── DATASET RECORDS ──
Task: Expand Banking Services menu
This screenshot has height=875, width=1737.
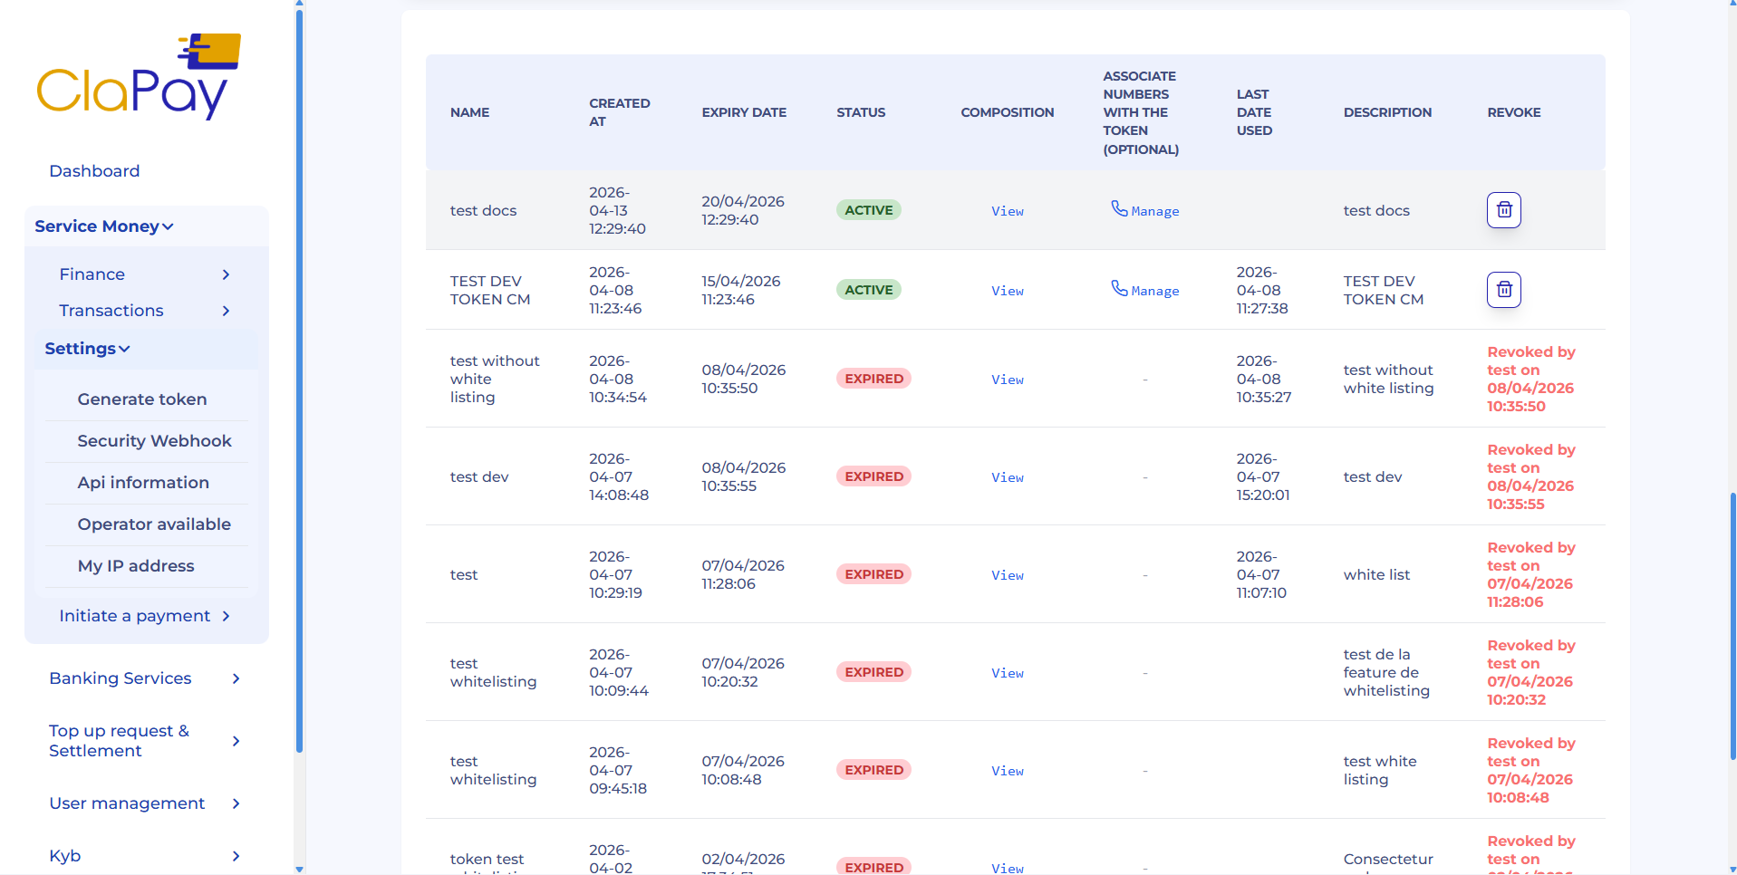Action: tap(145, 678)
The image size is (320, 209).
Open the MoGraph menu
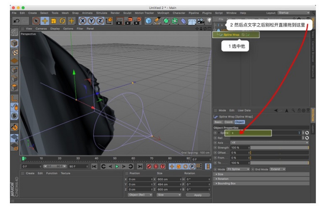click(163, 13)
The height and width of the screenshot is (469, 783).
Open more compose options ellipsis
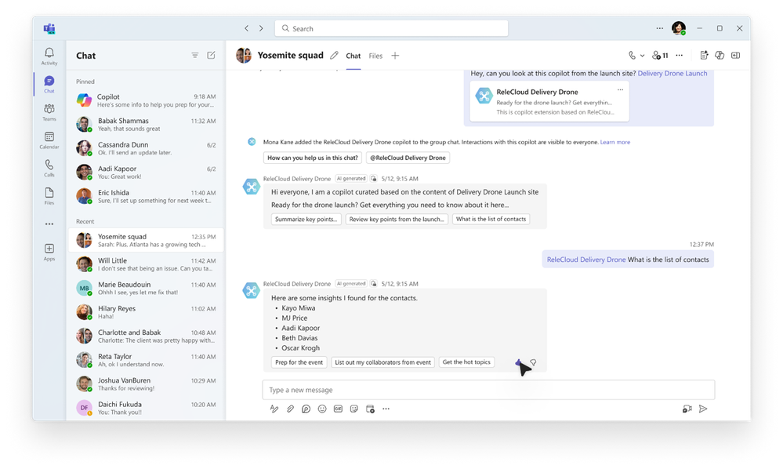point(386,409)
───
▶ **PROBLEM STATEMENT**
Reproduce, unchanged, each line between the one with "Open the MoGraph menu" and the last line of the material, both included; the pictures do not go in.

▶ **ANSWER TO THIS EXERCISE**
Open the MoGraph menu
click(163, 13)
The height and width of the screenshot is (469, 783).
Open more compose options ellipsis
point(386,409)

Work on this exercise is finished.